The former head of state is understood to have already left the prison where he is being held for his family’s homestead at Nxamalala village, close to the Zululand town of Nkandla, where his younger brother will be buried.
According to a source in the department, Zuma is being escorted by teams from the department’s security division, who were activated for the “exercise’’ as early as last Sunday.
The source said that additional security was likely to be provided by the South African Police Service (SAPS) in light of the wave of violence that swept KwaZulu-Natal and parts of Gauteng last week in the wake of Zuma’s arrest and incarceration.
Despite this, the department was not expecting “any difficulty” regarding the funeral.
Michael Zuma, who acted as the family spokesperson during his brother’s presidency, died on Sunday following a long illness.
Department spokesperson Singabakho Nxumalo early on Thursday confirmed that 79-year-old Zuma had been granted a day’s compassionate leave in terms of Section 44(1)(a) of the Correctional Services Act “in order to attend to a family bereavement”.

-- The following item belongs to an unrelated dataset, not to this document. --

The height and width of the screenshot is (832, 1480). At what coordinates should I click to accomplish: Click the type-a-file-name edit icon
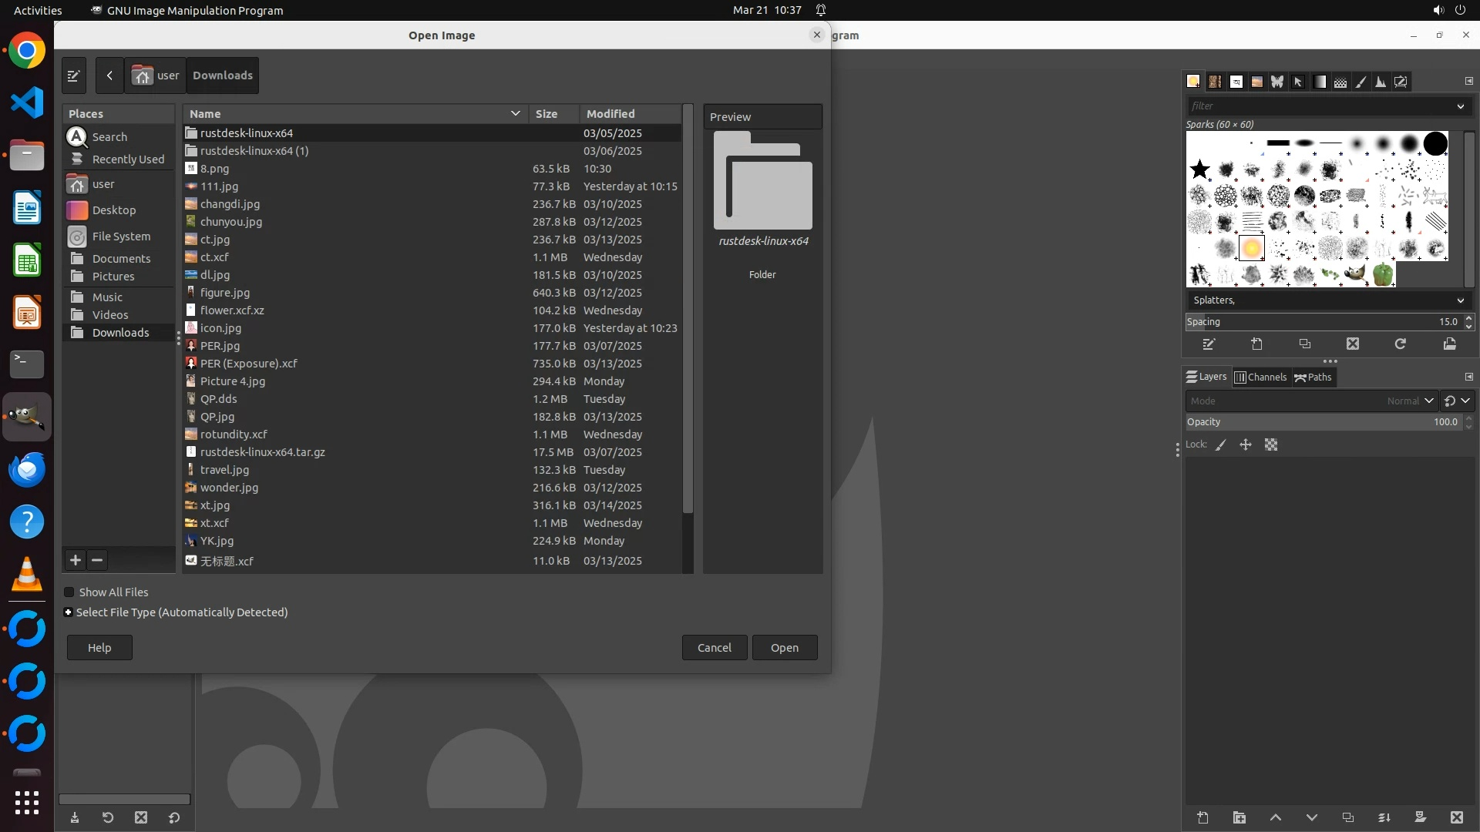click(x=73, y=75)
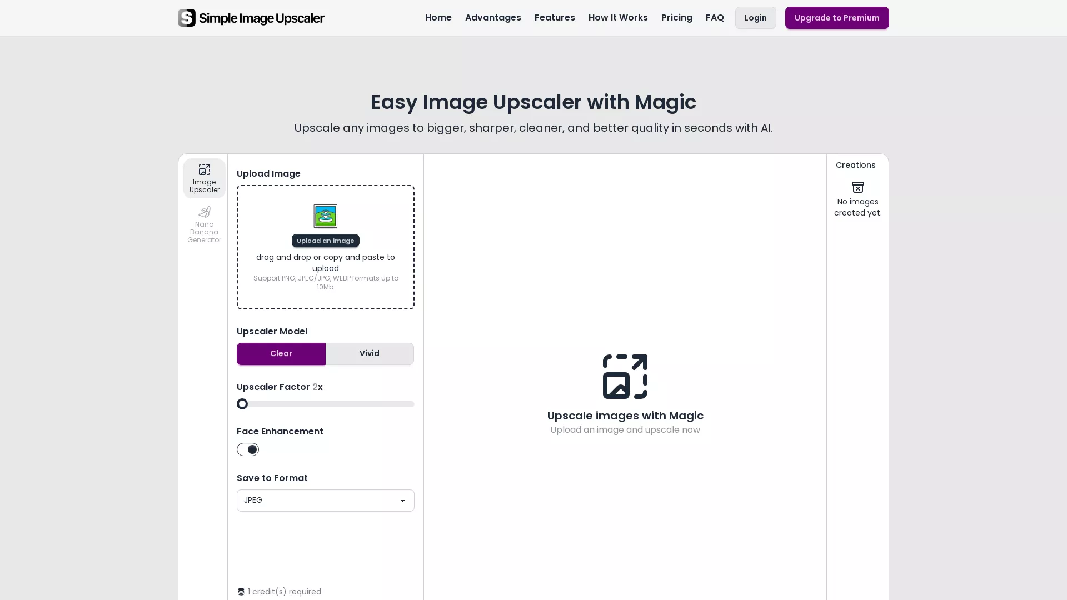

Zuma is serving a 15-month sentence for contempt of court over his refusal to abide by a series of summonses to return to the Zondo Commission into state capture to face questions about his role in the looting of government departments and state-owned entities by the Gupta family.
The former head of state is being held at the Estcourt Correctional Centre.
Nxumalo said that Zuma had been granted a single day’s leave for the funeral and would not be required to wear prison uniform while outside the correctional facility.
“As a short-term, low-risk classified inmate, Mr Zuma’s application for compassionate leave was processed and approved following correctional services prescripts,” Nxumalo said.
The leave would last for one day only, Nxumalo said.